Given instruction:
Could you edit the records below to replace "screenshot" with "screen capture" throughout, leave the rest unchanged, and omit the pictures from your answer?
-- begin Rows --
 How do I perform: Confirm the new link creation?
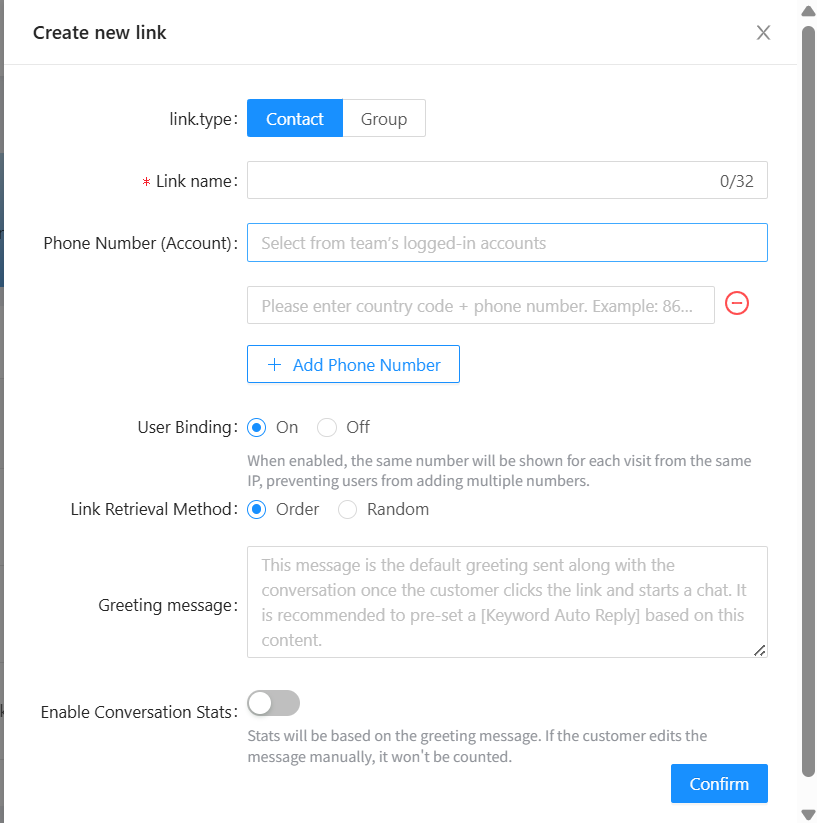tap(719, 784)
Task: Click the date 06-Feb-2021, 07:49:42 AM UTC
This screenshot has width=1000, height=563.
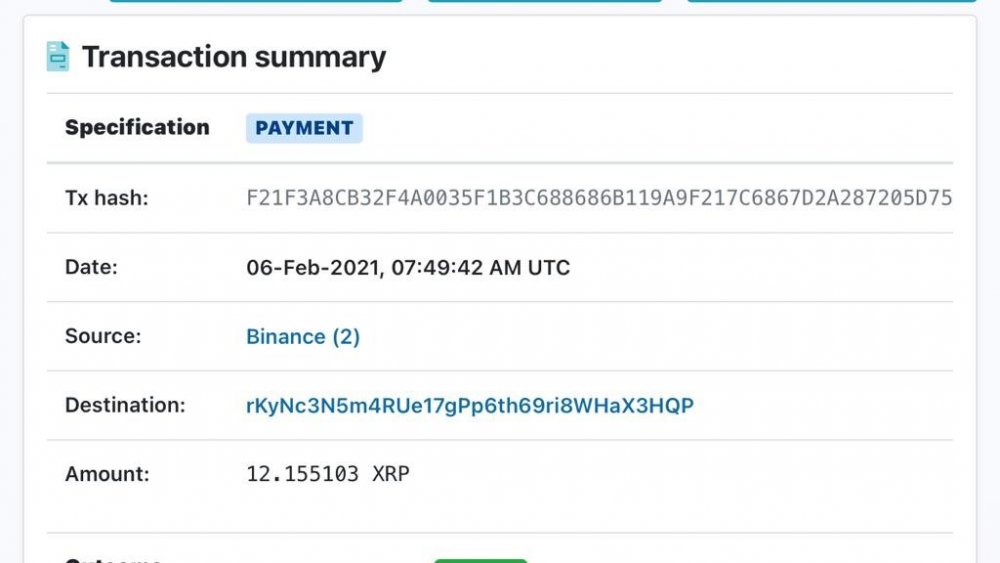Action: pyautogui.click(x=407, y=268)
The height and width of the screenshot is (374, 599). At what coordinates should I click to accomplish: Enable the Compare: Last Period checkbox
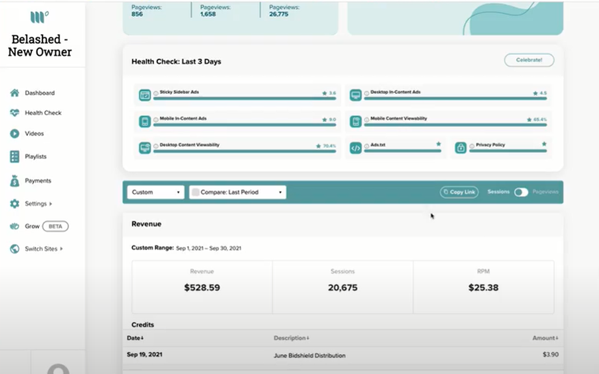tap(195, 192)
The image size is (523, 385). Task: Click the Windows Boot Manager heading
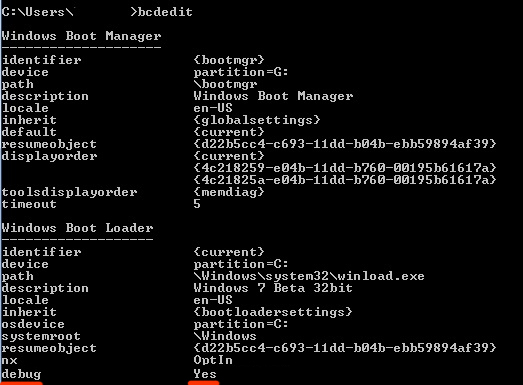(81, 36)
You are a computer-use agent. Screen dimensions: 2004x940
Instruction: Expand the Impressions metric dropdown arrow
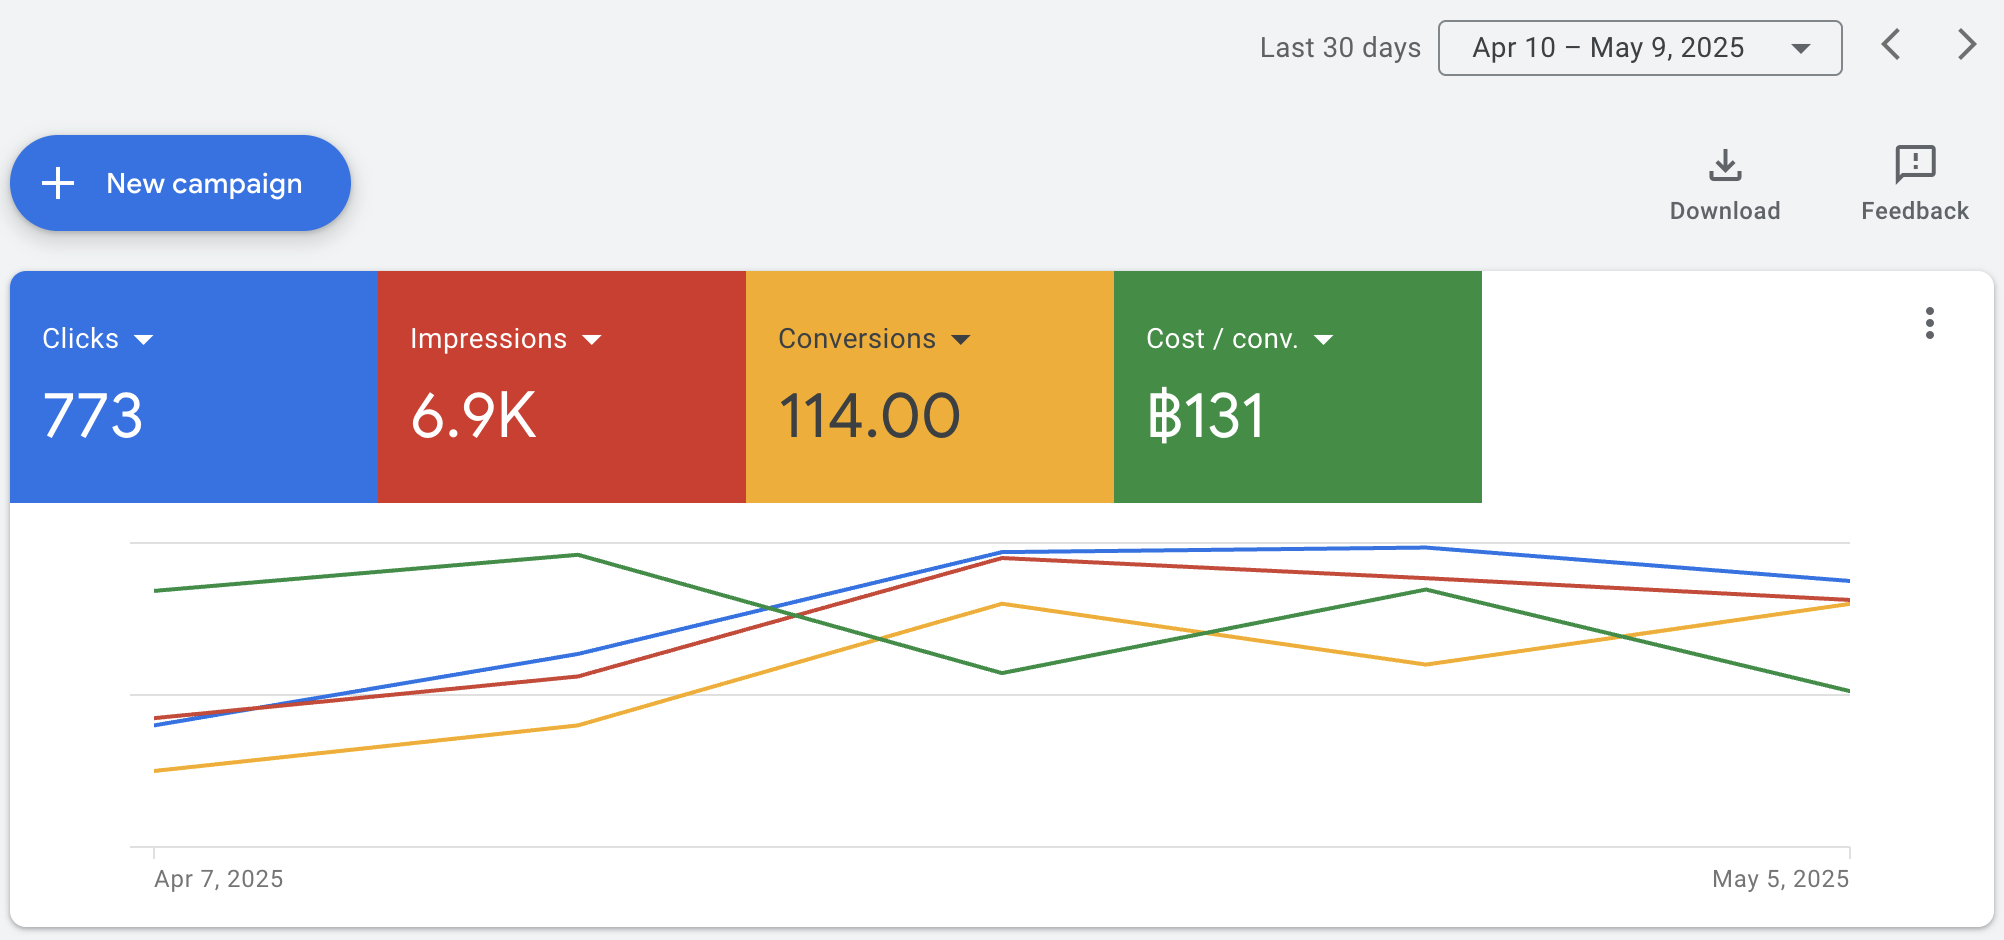592,340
-- end Rows --
Finished exercise:
 How do I perform: Confirm the new link creation?
tap(719, 784)
Task: Click the date 06-Feb-2021, 07:49:42 AM UTC
This screen capture has width=1000, height=563.
Action: pyautogui.click(x=407, y=268)
The height and width of the screen capture is (374, 599). At what coordinates should I click to accomplish: Enable the Compare: Last Period checkbox
tap(195, 192)
The image size is (523, 385). Task: Click the Windows Boot Manager heading
(81, 36)
You are a computer-use agent. Screen dimensions: 2004x940
Instruction: Expand the Impressions metric dropdown arrow
592,340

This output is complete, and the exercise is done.